▶ What to do: Set down verbatim the lines running from the one containing "At what coordinates" through the end of the items below, both ends included.

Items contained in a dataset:
________________

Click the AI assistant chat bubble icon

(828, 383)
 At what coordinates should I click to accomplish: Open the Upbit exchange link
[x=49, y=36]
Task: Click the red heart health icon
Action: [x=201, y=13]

________________

▶ Full output:
 At what coordinates should I click to accomplish: Open the Upbit exchange link
[x=49, y=36]
Task: Click the red heart health icon
Action: [x=201, y=13]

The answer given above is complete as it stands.